Work instructions: Restate each entry exactly, without pictures.

[Stored data entries]
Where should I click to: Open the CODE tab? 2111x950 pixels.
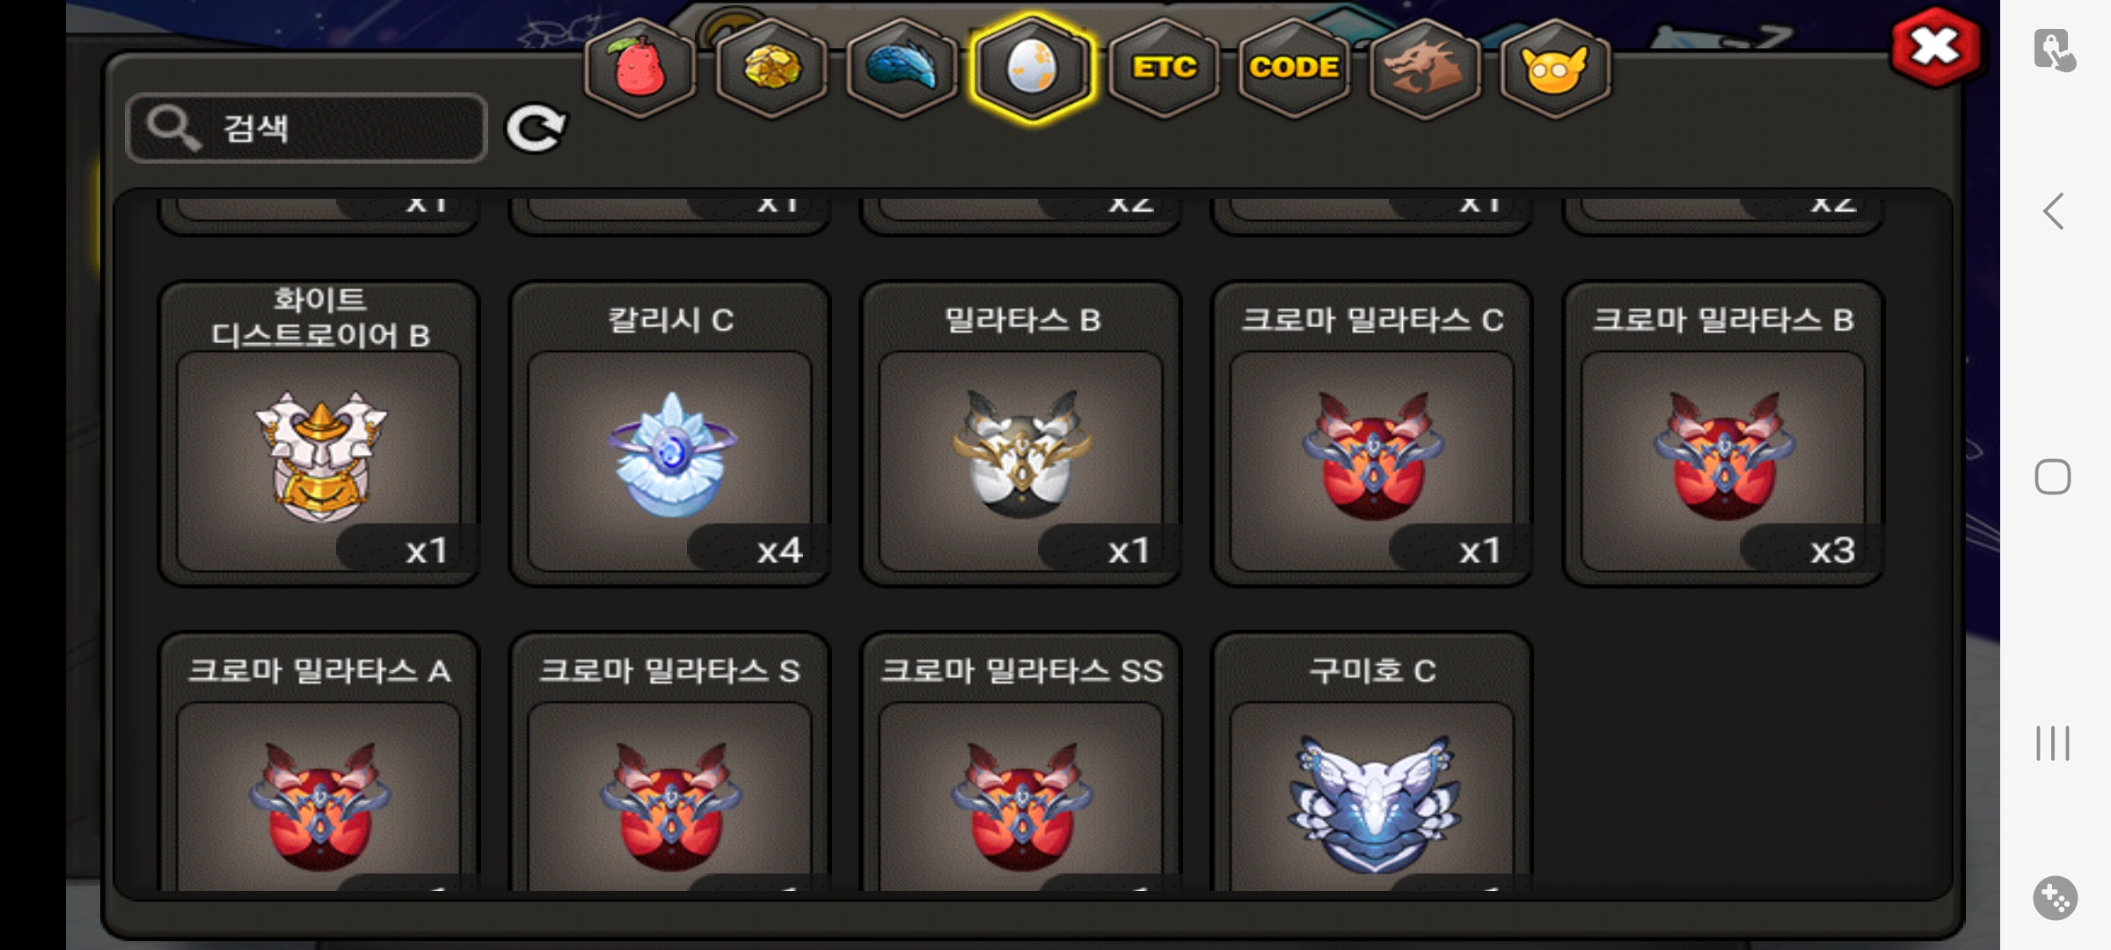tap(1294, 69)
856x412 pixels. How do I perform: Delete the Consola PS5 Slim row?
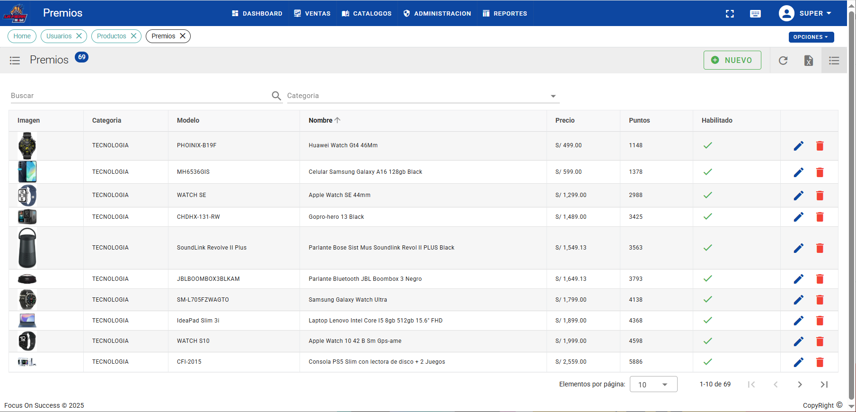tap(820, 362)
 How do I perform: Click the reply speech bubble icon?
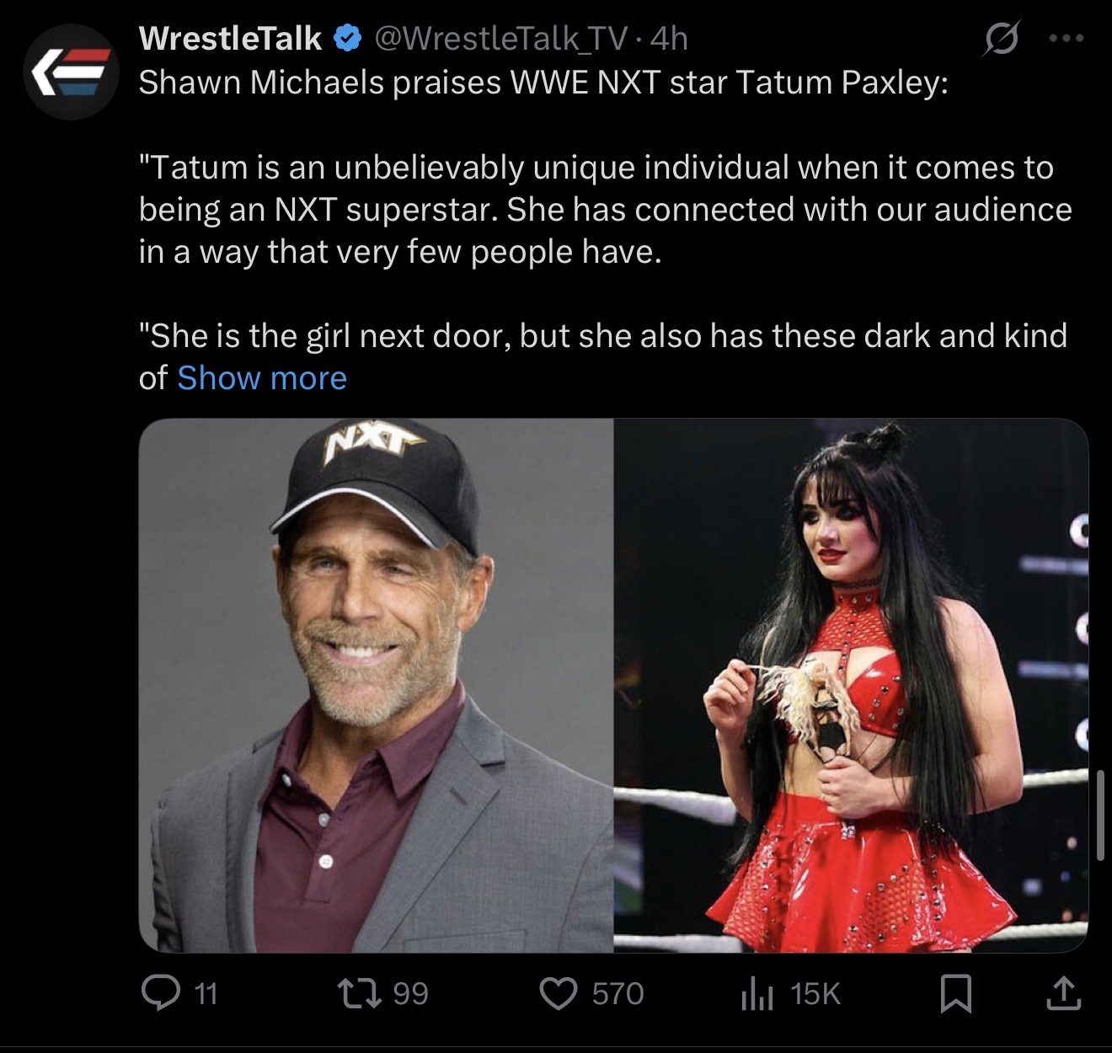[x=158, y=994]
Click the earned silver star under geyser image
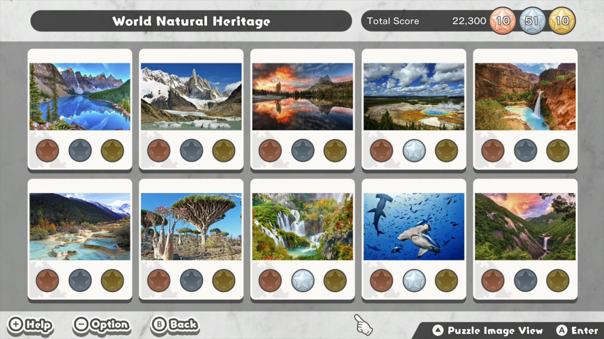This screenshot has height=339, width=604. coord(414,150)
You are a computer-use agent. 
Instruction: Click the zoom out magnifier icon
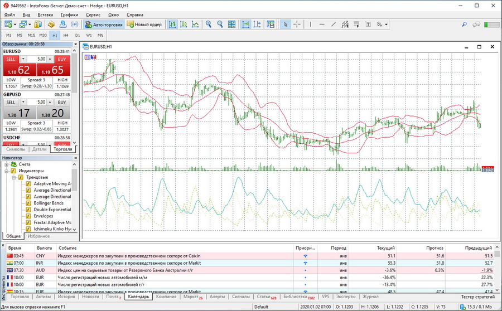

Output of the task:
Where should I click to: Open the CODE tab? 2111x950 pixels.
tap(1294, 69)
856x412 pixels. How do I perform: Delete the Consola PS5 Slim row?
tap(820, 362)
 How do I perform: Click the reply speech bubble icon?
[x=158, y=994]
Click the earned silver star under geyser image
This screenshot has height=339, width=604. coord(414,150)
You are a computer-use agent. 
Instruction: Click the zoom out magnifier icon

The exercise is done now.